> ACTION ITEM
Extract the text of each entry below exactly, leaving every image behind.
** Opening EXERCISE INPUTS block **
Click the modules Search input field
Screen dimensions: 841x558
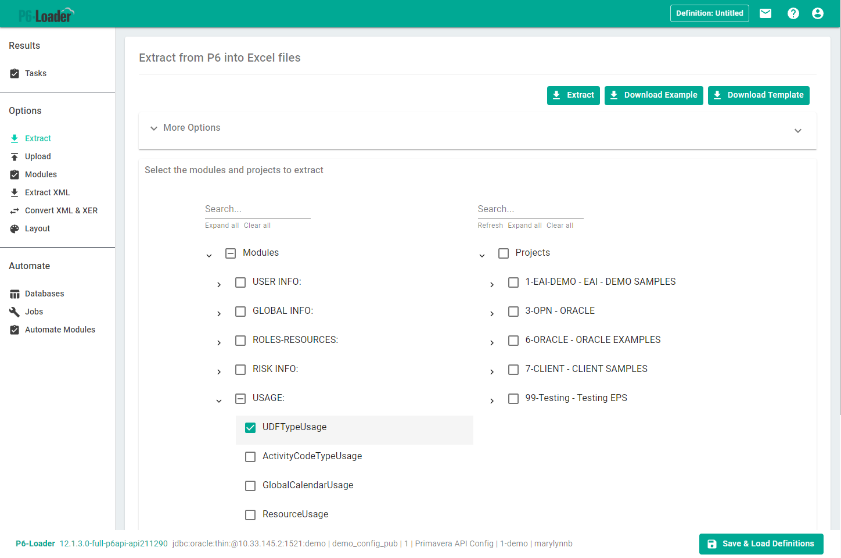tap(257, 209)
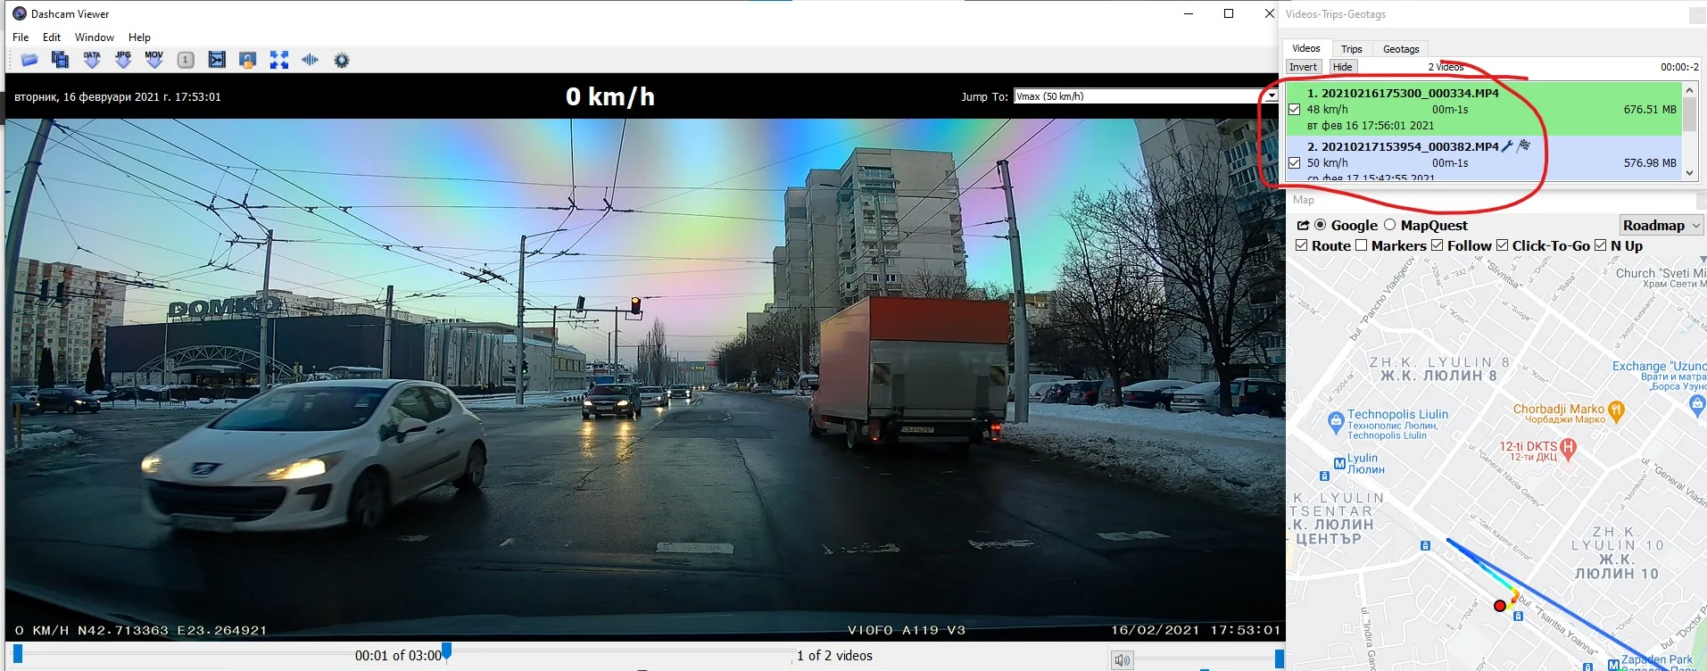Open the Roadmap map type dropdown
The width and height of the screenshot is (1707, 671).
click(x=1661, y=226)
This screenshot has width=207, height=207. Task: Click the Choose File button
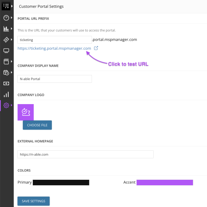click(x=37, y=125)
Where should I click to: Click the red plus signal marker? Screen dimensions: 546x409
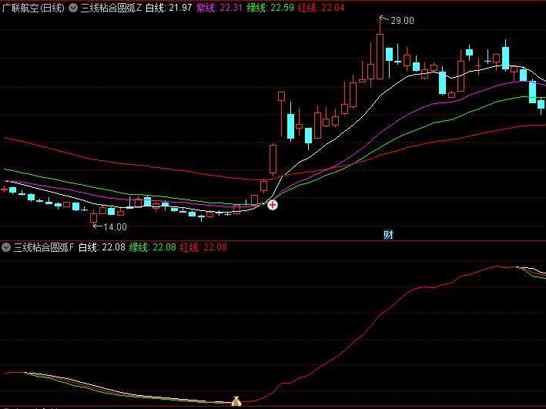coord(272,204)
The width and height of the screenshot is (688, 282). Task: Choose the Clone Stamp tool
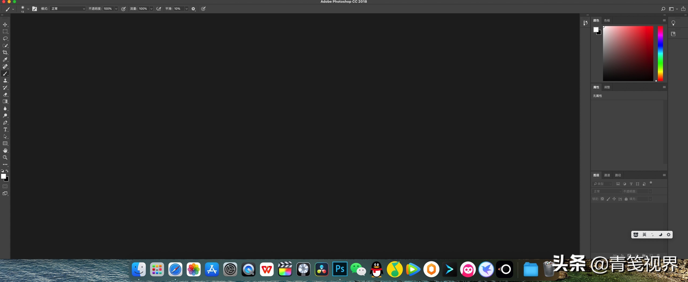pyautogui.click(x=5, y=80)
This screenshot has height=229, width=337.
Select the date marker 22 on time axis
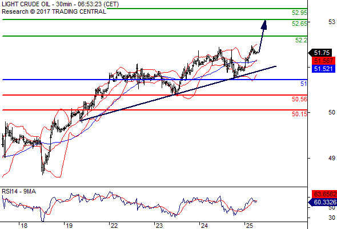(x=114, y=226)
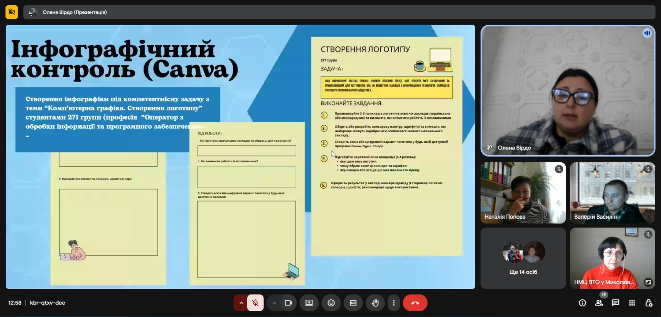Leave the call with red hangup button
661x317 pixels.
click(415, 303)
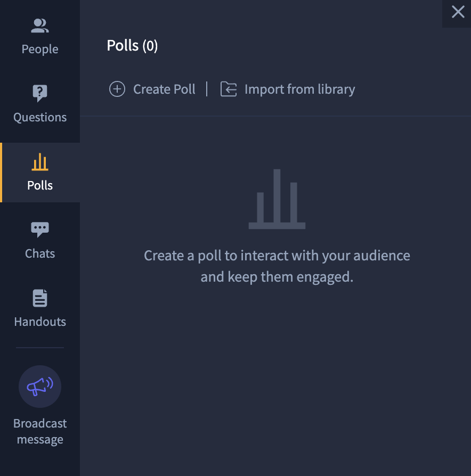Click the large empty-state bar chart graphic
This screenshot has height=476, width=471.
[x=277, y=200]
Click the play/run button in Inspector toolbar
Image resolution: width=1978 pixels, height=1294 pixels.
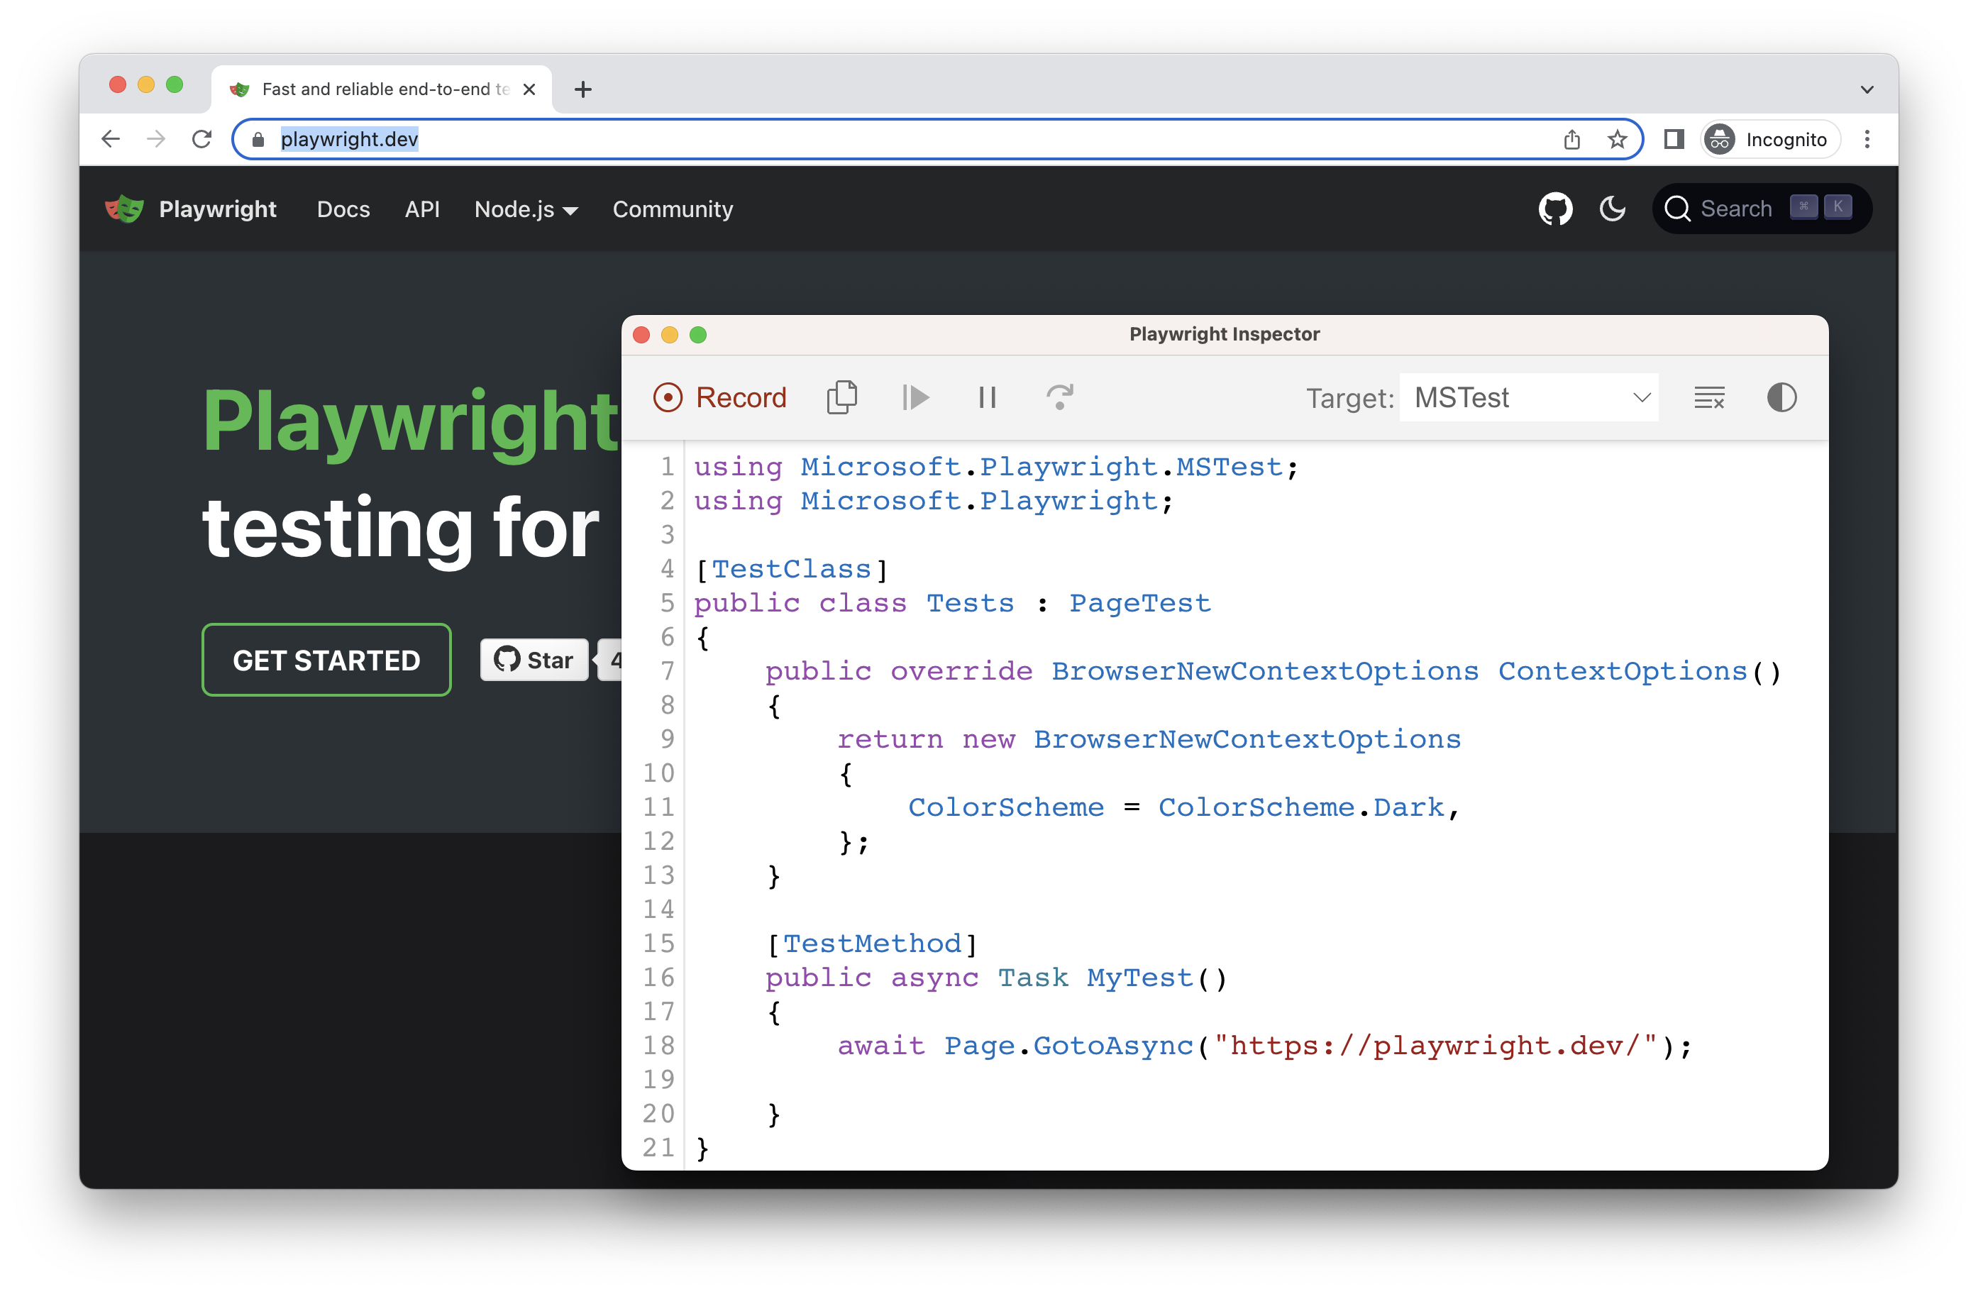tap(917, 397)
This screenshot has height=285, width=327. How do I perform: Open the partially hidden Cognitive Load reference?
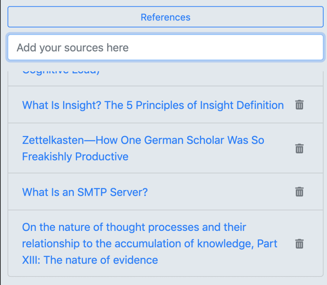61,72
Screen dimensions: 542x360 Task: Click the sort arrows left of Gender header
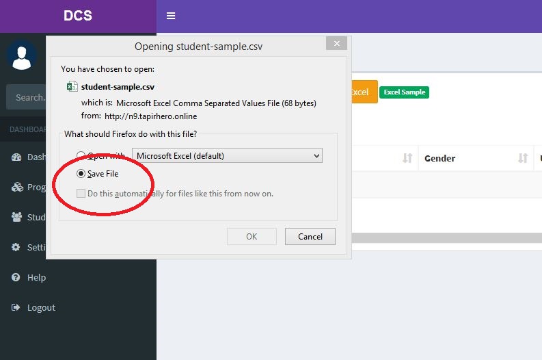pos(407,158)
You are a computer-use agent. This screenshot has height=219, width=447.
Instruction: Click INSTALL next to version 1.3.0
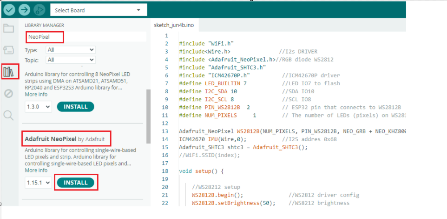[x=75, y=107]
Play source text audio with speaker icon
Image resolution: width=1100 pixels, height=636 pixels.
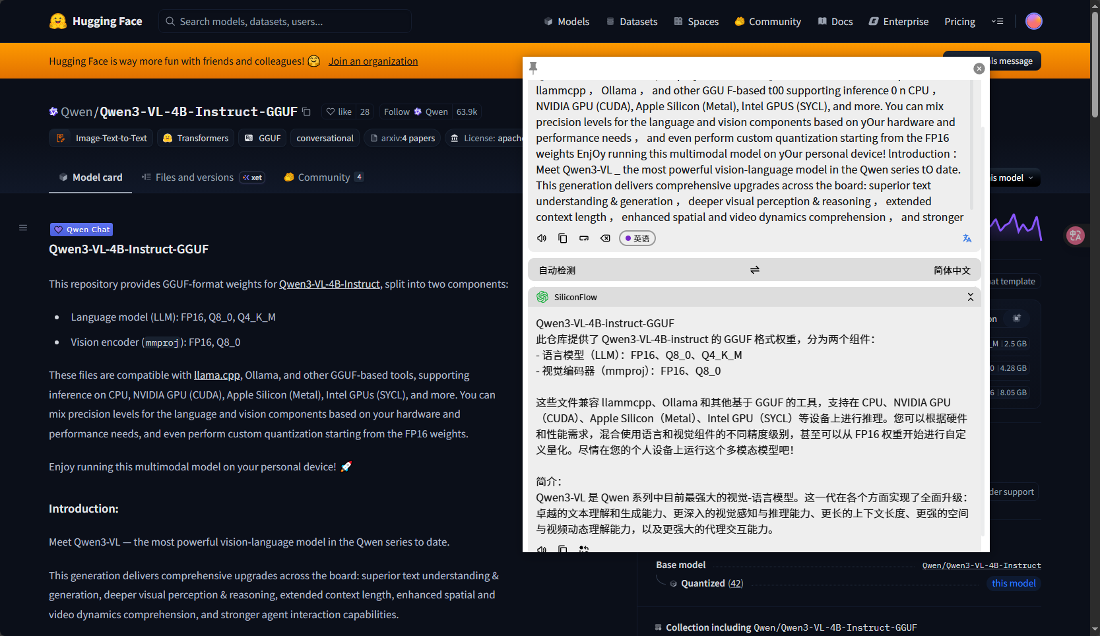542,238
** Closing EXERCISE INPUTS block **
> COMPLETED TASK
Click the modules Search input field
Screen dimensions: 841x558
tap(257, 209)
Open the Roadmap map type dropdown
The width and height of the screenshot is (1707, 671).
click(x=1661, y=226)
This screenshot has width=207, height=207. Task: Click the Choose File button
click(x=37, y=125)
Where should I click to: Click the red plus signal marker? Screen dimensions: 546x409
coord(272,204)
The width and height of the screenshot is (688, 282). Task: Choose the Clone Stamp tool
pyautogui.click(x=5, y=80)
This screenshot has height=229, width=337.
Select the date marker 22 on time axis
(x=114, y=226)
Leave the call with red hangup button
661x317 pixels.
click(415, 303)
Click the large empty-state bar chart graphic
This screenshot has height=476, width=471.
[x=277, y=200]
Click the play/run button in Inspector toolbar
Image resolution: width=1978 pixels, height=1294 pixels.
tap(917, 397)
This screenshot has height=285, width=327. How do I perform: Open the partially hidden Cognitive Load reference?
61,72
Screen dimensions: 542x360 Task: Click the sort arrows left of Gender header
pos(407,158)
You are a computer-use agent. This screenshot has height=219, width=447.
Instruction: Click INSTALL next to version 1.3.0
[x=75, y=107]
Play source text audio with speaker icon
Image resolution: width=1100 pixels, height=636 pixels.
542,238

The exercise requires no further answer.